Comment choisis-tu les conflits que tu traites dans la collection « Champs d’honneur » autour des batailles célèbres ?

Sur les champs d’honneur, je suis parti des thématiques que je voulais travailler. Les batailles sont choisies à ce titre-là. Chacune présente une réflexion sur l’identité. On le voit lorsqu’on a lu les cinq albums. Ensuite, je voulais des batailles qui ne soient pas très connues. La seule où je suis tombé sur un os, c’est la Bérézina. Au même moment, Dupuis sortait une série en trois tomes sur cette bataille. A la base, tout le monde connaît ce nom mais de nombreuses personnes ne savent pas ce qu’il s’y est réellement passé. Pour Castillon, je l’ai choisie  car d’un point de vue militaire c’est aussi une révolution. On passe de la poudre à l’arc. Le lieu du combat est à deux heures de chez moi. Je suis allé sur le champ de bataille pour essayer de voir comment ça s'était passé.
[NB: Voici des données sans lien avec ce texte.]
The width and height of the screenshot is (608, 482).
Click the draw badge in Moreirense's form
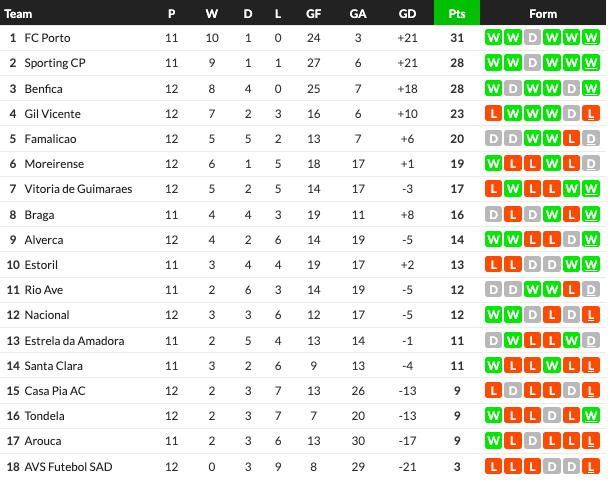click(x=591, y=164)
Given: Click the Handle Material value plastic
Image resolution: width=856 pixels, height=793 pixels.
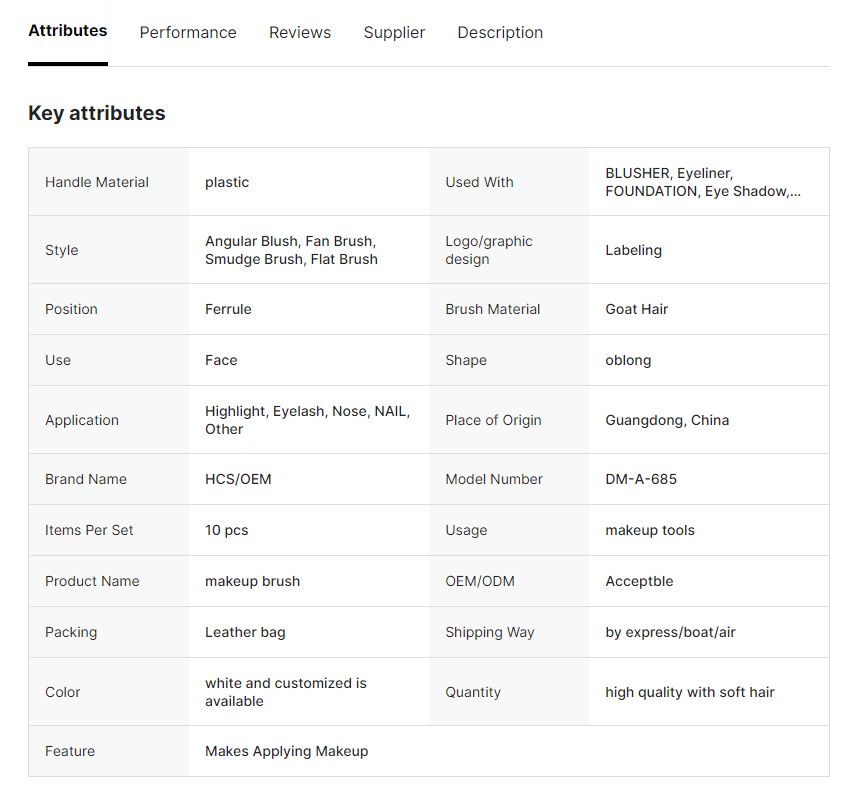Looking at the screenshot, I should point(227,182).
Une autre vague est prévue ?

Dans l’absolu, ce sera une histoire de vente. Je pense qu’on va les avoir ; ça a l’air de ne pas trop mal fonctionner. Je ne veux plus travailler sur le thème de l’identité parce que j’en ai fait quand même pas mal et ça deviendrait hyper redondant. Il faut que je trouve une autre thématique, plus positive et pas purement technique, afin de donner de l’humanité.


Avec NSA, on se retrouve dans la série américaine, tu touches un peu à la politique fiction. Et alors que la couverture laisserait penser à un nouveau XIII, IR$ ou autre ALPHA, tu prends le contrepied avec des personnages totalement hors du commun. Comment t’es venue la genèse de cette série ?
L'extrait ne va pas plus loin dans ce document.